A titre d’exemple, une étude fiscale a été engagée en 2016 par une Safer avec les partenaires locaux pour envisager un démembrement d’une société agricole qu’elle a pu acquérir à l’amiable (exploitation de 750 hectares pour un montant de plus de 23 millions d’euros) et permettre de répondre à plusieurs projets agricoles et à plusieurs sollicitations en matière de compensation d’emprises foncières sur l’Agglomération de Compiègne, l’agglomération de Creil mais aussi avec les Voies Navigables de France pour l’opération Seine Nord Europe. Malheureusement, cette opération n’a pu aboutir du fait des incidences financières fiscales très importantes de plusieurs millions d’euros liées à la fiscalité des plus-values. Au final, la Safer a revendu cette exploitation à un unique attributaire.
Dans un contexte où se développent des entreprises aussi importantes (en surface et en valeur) que complexes (en termes d’organisation et de gouvernance), cette mesure fiscale permettra de libérer les terres des structures sociétaires et, conformément aux objectifs de la politique en faveur de l’agriculture (art. L. 1 du code précité), de faciliter l’accès au foncier agricole et de favoriser la transmission des exploitations et l’installation des jeunes agriculteurs. Aussi, pour y parvenir, les sociétés d'aménagement foncier et d'établissement rural doivent pouvoir disposer d’un délai plus long (douze mois au lieu de six) pour éventuellement se substituer à un ou plusieurs attributaires. Ce nouveau délai leur permettra notamment de mieux maîtriser le foncier, de rechercher les meilleurs projets sur le territoire concerné et d’accompagner les attributaires dans leur projet et leur plan de financement. Le vendeur de son côté augmente ses chances de trouver un acquéreur solvable et capable d’assurer la mise en valeur des biens en cause pendant au moins toute la durée du cahier des charges (10 ans au moins et 30 ans au plus).
La mesure proposée par cet amendement représente davantage un manque à gagner qu’une perte de recette pour l’Etat, dans la mesure où ameublie, la terre devient aujourd’hui un droit de créance dont les transferts interviennent généralement, pour les sociétés agricoles, avec une fiscalité réduite (droit fixe d’enregistrement de 125 euros, en application de l’article 730 bis du code général des impôts), qui ne tient pas compte des plus-values latentes. La tendance est de fait à la non-dissolution de ces sociétés, qui sont transmises d’un bloc et ne peuvent donc être acquises que par de rares structures, elles-mêmes de grande complexité et exploitant des surfaces très importantes (par exemple, en septembre dernier, une Safer a été notifiée d’une cession partielle de parts de SCEA à une société d’investissement pour un montant de plus de 16 millions d’euros avec des actifs représentant plus de 650 hectares de terres agricoles). Ces actifs restant au bilan de la société et n’étant ainsi jamais revalorisés, l’Etat ne perçoit aucune taxe sur les plus-values.

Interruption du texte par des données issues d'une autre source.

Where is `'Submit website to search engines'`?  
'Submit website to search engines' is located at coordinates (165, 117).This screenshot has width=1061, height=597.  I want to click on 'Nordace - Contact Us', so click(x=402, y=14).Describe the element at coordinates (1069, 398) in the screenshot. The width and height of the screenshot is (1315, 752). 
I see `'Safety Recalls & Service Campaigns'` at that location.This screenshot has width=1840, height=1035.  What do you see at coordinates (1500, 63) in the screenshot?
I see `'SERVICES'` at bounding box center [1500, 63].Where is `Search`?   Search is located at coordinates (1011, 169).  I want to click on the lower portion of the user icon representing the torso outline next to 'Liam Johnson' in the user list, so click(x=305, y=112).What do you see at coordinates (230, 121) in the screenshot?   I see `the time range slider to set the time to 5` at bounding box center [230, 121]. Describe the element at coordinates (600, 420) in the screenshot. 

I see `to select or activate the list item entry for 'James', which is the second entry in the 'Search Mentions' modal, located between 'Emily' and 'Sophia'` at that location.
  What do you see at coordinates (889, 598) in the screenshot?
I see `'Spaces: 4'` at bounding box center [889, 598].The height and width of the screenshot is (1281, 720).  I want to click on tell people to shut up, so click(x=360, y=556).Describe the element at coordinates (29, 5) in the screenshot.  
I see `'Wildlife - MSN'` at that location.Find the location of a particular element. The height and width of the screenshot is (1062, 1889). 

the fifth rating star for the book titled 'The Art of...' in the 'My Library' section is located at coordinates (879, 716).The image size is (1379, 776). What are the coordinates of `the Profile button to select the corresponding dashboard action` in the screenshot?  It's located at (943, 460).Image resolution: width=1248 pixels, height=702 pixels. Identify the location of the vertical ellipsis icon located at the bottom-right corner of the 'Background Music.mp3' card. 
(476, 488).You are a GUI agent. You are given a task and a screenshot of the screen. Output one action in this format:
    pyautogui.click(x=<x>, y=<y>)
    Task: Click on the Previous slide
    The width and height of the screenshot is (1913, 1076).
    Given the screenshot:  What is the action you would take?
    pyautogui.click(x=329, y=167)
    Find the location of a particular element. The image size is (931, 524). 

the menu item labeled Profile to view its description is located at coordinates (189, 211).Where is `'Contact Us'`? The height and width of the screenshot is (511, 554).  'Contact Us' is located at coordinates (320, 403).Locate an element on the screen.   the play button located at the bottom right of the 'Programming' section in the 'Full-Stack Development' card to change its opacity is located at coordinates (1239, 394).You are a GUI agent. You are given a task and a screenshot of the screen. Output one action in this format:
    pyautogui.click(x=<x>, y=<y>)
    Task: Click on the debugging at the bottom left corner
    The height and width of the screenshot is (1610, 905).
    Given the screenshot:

L'intervention des Safer sur le marché sociétaire représentait en 2018 environ 23 millions d’euros. Si on estime (source Ministère de l’Agriculture) que le foncier représente 65 % de l’actif total d’une exploitation, et que la plus-value moyenne sur ces actifs est de 10 %, le manque à gagner pour l’Etat serait inférieure à 500 000 euros.
Tel l'objet du présent amendement.
NB :La rectification consiste en un changement de place (d'un article additionnel après l'article 6 vers un article additionnel après l'article 5 ter).